Lucky for us, many Christian holidays were taken from pagan roots. And those pagans loved their earth. I can really get behind celebrating the turn of the season and all that the earth gives her children. In the summer we celebrate the sun shine and the many beautiful growing things. In the fall we celebrate the harvest. All the good foods that will sustain us through the cold winter. In the winter we celebrate the solstice, the time when the sun begins to return and the days start getting longer. And in the spring we celebrate new life. The trees waking up, the baby animals being born, time to plant, and to hope.

So with these ideas in mind, we participate in the holidays and try to steer clear of the rampant consumerism that tends to take over. For Easter I like to decorate eggs, although we didn’t get around to it this year. We do the Easter Bunny, but mostly as a fun game. I don’t go out of my way to make sure the kids believe, but I don’t dash their hopes as long as they choose to believe. The evidence that I’m the Easter Bunny is readily available to any child who wishes to think about it for a moment. This year I put together baskets with bunny ears, Easter egg sidewalk chalk, and a small chocolate bunny. I hid plastic eggs around the living room and the kids had a fun hunt. I’m letting them go kinda hog wild on the candy today, in hopes that it will just be gone and I won’t have to deal with it any more.

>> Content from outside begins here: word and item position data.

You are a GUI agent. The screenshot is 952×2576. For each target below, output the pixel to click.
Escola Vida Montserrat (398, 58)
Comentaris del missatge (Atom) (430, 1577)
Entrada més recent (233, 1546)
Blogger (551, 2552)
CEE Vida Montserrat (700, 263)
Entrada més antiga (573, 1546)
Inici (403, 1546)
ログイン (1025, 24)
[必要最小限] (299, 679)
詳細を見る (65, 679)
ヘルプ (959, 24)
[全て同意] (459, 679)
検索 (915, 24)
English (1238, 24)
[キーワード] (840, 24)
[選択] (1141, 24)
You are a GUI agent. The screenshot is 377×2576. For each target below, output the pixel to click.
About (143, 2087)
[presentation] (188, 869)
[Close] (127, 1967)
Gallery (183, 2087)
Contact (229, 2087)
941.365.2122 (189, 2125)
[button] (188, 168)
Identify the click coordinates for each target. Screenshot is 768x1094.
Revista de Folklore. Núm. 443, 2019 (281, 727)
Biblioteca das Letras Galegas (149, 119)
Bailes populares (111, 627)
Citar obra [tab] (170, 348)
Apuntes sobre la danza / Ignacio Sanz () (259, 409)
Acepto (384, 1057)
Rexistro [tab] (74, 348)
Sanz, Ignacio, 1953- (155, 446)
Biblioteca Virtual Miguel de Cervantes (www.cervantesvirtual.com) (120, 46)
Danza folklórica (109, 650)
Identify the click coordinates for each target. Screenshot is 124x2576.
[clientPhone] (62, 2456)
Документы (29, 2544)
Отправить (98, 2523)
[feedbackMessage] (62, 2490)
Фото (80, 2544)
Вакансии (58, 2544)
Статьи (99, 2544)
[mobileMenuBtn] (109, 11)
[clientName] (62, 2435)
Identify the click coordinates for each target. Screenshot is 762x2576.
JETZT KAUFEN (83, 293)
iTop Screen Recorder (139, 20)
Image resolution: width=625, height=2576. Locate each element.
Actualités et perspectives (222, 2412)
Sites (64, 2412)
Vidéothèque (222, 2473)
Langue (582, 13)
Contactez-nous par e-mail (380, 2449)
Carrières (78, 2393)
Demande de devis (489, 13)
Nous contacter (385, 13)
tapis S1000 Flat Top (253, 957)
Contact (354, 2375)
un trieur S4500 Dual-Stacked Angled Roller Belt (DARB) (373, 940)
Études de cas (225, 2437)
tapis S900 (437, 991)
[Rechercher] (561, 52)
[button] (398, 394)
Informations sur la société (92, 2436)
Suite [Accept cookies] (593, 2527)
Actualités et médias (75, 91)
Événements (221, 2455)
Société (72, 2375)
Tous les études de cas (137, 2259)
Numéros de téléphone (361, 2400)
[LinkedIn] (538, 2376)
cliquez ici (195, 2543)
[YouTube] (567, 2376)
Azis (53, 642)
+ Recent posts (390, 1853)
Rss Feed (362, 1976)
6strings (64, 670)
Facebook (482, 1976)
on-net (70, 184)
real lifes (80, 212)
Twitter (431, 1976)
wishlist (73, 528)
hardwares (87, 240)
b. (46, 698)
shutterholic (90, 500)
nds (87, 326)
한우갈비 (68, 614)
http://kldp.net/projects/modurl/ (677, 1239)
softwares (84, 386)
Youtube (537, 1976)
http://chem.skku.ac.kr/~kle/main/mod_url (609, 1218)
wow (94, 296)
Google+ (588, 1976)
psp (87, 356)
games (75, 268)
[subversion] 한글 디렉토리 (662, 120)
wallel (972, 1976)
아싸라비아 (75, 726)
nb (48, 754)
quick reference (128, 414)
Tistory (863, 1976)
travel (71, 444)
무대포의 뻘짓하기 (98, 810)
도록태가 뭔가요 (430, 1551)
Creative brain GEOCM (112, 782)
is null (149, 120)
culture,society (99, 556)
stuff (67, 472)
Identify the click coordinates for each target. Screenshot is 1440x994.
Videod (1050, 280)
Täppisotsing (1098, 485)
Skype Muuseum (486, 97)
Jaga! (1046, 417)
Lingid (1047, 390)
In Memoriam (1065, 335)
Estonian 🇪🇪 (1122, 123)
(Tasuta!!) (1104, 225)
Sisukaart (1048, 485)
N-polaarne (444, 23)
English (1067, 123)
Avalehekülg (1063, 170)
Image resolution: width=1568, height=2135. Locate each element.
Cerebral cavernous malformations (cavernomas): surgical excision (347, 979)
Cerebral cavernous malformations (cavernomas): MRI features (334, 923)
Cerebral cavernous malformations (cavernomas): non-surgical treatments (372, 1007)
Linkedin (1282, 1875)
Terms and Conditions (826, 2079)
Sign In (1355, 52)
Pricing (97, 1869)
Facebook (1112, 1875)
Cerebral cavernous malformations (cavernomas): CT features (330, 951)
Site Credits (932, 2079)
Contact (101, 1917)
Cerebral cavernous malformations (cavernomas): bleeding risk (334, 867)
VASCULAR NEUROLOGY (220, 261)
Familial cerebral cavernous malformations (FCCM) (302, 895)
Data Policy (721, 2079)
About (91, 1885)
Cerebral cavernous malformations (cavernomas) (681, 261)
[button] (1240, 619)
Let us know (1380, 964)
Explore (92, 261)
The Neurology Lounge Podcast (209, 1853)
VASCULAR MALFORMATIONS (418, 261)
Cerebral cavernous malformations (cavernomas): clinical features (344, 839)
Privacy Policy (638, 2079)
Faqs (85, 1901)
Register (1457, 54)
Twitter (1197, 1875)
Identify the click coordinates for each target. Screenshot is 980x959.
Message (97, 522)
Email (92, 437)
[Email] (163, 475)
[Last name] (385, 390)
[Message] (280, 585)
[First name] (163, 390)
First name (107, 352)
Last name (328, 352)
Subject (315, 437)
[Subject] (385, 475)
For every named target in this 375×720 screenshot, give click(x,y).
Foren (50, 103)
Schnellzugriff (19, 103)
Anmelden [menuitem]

And we talk. We talk about why we celebrate spring. We talk about the importance of taking care of our earth. We talk about the meaning of family, and togetherness, and stewardship. And I think that is the most important part of any holiday. The time we spend together talking. The segue into some of these big issues that don’t come up in conversation on a daily basis. A chance to slow down and really focus on the things that are important to us.